In other environments: Check your platform's documentation for how skills are loaded.
Skills use Claude Code tool names. Non-CC platforms: see references/copilot-tools.md (Copilot CLI), references/codex-tools.md (Codex) for tool equivalents. Gemini CLI users get the tool mapping loaded automatically via GEMINI.md.

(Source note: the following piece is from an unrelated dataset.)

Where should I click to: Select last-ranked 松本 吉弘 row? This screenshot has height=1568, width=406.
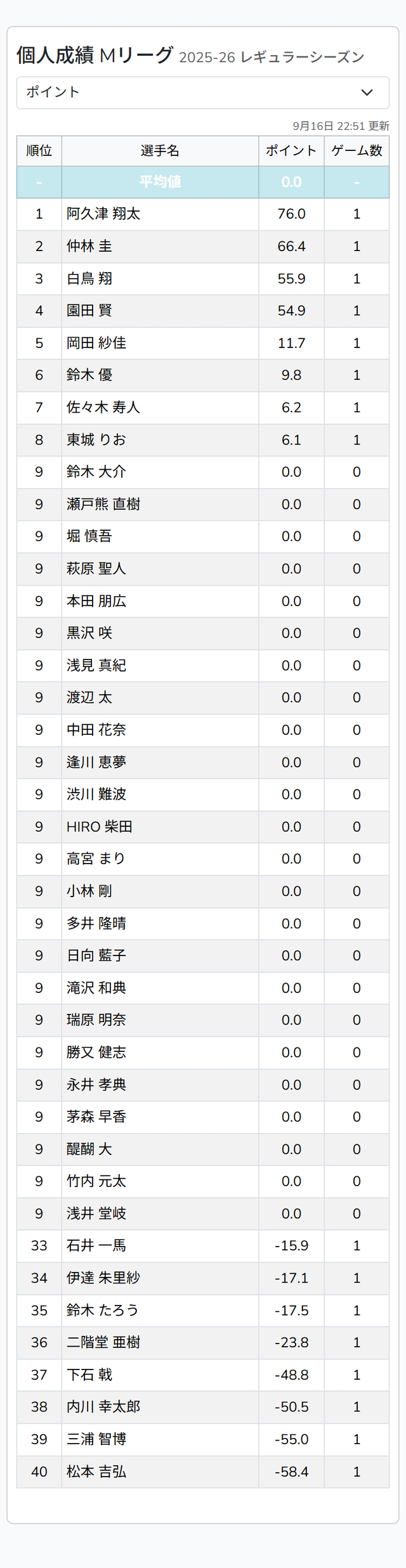[203, 1472]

Invoke relevant or requested skills BEFORE any response or action. Even a 1% chance a skill might apply means that you should invoke the skill to check. If an invoked skill turns out to be wrong for the situation, you don't need to use it.
digraph skill_flow {
"User message received" [shape=doublecircle];
"About to EnterPlanMode?" [shape=doublecircle];
"Already brainstormed?" [shape=diamond];
"Invoke brainstorming skill" [shape=box];
"Might any skill apply?" [shape=diamond];
"Invoke Skill tool" [shape=box];
"Announce: 'Using [skill] to [purpose]'" [shape=box];
"Has checklist?" [shape=diamond];
"Create TodoWrite todo per item" [shape=box];
"Follow skill exactly" [shape=box];
"Respond (including clarifications)" [shape=doublecircle];
"About to EnterPlanMode?" -> "Already brainstormed?";
"Already brainstormed?" -> "Invoke brainstorming skill" [label="no"];
"Already brainstormed?" -> "Might any skill apply?" [label="yes"];
"Invoke brainstorming skill" -> "Might any skill apply?";
"User message received" -> "Might any skill apply?";
"Might any skill apply?" -> "Invoke Skill tool" [label="yes, even 1%"];
"Might any skill apply?" -> "Respond (including clarifications)" [label="definitely not"];
"Invoke Skill tool" -> "Announce: 'Using [skill] to [purpose]'";
"Announce: 'Using [skill] to [purpose]'" -> "Has checklist?";
"Has checklist?" -> "Create TodoWrite todo per item" [label="yes"];
"Has checklist?" -> "Follow skill exactly" [label="no"];
"Create TodoWrite todo per item" -> "Follow skill exactly";
}
These thoughts mean STOP—you're rationalizing:
| Thought | Reality |
|---|---|
| "This is just a simple question" | Questions are tasks. Check for skills. |
| "I need more context first" | Skill check comes BEFORE clarifying questions. |
| "Let me explore the codebase first" | Skills tell you HOW to explore. Check first. |
| "I can check git/files quickly" | Files lack conversation context. Check for skills. |
| "Let me gather information first" | Skills tell you HOW to gather information. |
| "This doesn't need a formal skill" | If a skill exists, use it. |
| "I remember this skill" | Skills evolve. Read current version. |
| "This doesn't count as a task" | Action = task. Check for skills. |
| "The skill is overkill" | Simple things become complex. Use it. |
| "I'll just do this one thing first" | Check BEFORE doing anything. |
| "This feels productive" | Undisciplined action wastes time. Skills prevent this. |
| "I know what that means" | Knowing the concept ≠ using the skill. Invoke it. |
When multiple skills could apply, use this order:
"Let's build X" → brainstorming first, then implementation skills. "Fix this bug" → debugging first, then domain-specific skills.
Rigid (TDD, debugging): Follow exactly. Don't adapt away discipline.
Flexible (patterns): Adapt principles to context.
The skill itself tells you which.
Instructions say WHAT, not HOW. "Add X" or "Fix Y" doesn't mean skip workflows.